*** Record extracts Section Begins ***

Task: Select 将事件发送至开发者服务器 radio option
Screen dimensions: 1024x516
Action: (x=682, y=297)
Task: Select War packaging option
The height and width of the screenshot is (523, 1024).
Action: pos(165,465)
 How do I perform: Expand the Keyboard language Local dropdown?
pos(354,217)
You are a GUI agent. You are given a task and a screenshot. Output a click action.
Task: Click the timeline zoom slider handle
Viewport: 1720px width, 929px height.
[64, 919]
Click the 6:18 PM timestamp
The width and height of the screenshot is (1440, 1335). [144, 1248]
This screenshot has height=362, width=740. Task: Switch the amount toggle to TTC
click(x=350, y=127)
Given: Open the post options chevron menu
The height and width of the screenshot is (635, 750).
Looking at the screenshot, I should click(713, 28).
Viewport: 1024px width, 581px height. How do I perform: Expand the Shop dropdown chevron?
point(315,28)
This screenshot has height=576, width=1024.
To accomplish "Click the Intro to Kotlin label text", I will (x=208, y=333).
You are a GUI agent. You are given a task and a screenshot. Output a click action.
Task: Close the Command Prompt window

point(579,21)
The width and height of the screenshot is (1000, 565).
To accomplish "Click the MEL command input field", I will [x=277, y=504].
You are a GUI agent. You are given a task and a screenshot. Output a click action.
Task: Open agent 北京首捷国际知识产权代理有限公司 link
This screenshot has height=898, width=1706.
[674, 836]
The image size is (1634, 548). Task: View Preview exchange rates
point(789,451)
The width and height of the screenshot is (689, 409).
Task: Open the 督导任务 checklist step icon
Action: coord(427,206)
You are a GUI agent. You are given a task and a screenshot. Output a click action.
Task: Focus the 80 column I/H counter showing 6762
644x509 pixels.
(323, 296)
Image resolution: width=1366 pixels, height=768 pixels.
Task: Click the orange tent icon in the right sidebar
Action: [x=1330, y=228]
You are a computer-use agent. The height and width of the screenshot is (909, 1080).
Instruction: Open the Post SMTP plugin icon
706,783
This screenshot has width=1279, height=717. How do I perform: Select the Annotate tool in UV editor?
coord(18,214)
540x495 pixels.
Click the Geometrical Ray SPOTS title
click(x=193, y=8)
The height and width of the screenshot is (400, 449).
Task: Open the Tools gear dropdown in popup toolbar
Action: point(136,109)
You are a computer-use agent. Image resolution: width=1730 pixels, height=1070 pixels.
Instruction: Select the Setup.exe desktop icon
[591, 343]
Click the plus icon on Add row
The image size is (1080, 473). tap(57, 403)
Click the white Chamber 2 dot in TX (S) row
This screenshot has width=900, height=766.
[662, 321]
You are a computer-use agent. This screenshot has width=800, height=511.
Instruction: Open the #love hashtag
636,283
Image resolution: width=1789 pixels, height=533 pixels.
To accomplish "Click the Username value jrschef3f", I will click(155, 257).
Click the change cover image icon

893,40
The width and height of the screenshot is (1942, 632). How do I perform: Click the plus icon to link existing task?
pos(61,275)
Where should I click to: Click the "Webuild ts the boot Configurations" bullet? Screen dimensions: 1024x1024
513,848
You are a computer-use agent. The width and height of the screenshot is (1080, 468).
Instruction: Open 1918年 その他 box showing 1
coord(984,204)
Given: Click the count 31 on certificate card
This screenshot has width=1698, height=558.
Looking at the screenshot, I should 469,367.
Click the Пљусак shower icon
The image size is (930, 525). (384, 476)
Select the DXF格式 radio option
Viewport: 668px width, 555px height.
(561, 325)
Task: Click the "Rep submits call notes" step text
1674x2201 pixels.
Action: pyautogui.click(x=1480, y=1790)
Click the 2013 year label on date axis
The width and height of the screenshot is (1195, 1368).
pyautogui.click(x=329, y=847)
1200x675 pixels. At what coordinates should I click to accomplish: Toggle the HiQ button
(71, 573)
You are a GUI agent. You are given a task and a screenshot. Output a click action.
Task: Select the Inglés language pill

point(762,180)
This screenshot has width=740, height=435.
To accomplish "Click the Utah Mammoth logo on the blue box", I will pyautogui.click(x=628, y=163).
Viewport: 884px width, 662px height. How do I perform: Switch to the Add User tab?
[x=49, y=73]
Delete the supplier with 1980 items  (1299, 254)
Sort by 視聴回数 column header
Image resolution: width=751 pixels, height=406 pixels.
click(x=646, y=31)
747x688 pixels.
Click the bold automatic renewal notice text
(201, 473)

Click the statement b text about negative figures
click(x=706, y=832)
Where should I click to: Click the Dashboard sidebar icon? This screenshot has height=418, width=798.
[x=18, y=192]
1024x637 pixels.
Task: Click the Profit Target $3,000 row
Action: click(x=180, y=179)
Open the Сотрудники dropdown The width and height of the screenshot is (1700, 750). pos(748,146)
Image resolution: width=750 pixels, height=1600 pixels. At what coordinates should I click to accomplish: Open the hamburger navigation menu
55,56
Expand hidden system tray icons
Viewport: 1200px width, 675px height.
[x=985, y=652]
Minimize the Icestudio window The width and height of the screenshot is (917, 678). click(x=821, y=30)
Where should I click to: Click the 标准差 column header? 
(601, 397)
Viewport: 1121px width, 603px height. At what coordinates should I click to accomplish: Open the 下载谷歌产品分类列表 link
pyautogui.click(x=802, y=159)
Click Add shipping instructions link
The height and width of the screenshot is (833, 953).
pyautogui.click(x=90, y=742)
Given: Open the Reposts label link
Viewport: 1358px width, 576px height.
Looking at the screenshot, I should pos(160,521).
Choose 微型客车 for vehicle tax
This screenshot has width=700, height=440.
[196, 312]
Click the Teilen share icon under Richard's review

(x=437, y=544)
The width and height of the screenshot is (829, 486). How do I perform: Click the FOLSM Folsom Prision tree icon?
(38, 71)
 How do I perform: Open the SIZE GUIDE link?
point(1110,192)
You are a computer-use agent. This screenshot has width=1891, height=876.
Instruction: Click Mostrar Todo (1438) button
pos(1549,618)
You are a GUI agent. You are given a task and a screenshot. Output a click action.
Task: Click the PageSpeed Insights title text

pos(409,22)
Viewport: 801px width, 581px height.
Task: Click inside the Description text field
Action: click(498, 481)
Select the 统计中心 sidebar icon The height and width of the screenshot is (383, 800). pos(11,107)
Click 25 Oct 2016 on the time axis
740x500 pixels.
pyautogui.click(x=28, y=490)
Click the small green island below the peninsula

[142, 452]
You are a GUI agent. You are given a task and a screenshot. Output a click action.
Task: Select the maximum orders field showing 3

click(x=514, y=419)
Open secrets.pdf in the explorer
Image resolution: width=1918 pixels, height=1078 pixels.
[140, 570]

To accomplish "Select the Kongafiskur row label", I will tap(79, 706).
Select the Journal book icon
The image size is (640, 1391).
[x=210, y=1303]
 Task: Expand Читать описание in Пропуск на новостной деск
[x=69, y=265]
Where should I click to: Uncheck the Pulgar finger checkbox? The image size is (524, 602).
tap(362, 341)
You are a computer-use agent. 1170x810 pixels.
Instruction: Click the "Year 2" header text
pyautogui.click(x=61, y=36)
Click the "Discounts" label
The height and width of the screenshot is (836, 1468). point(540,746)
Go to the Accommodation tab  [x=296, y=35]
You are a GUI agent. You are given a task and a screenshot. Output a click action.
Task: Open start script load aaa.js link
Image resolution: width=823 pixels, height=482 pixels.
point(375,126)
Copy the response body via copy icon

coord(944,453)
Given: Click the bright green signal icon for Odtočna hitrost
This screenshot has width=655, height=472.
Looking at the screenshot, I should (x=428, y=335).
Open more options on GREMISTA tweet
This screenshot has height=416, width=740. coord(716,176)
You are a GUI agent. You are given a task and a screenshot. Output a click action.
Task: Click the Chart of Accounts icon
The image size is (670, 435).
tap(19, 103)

*** Record extracts Section Ends ***

▸ Problem to work on
Please state how many lines of the listing above hold "computer", giving the number and nothing else.

▸ Response area
6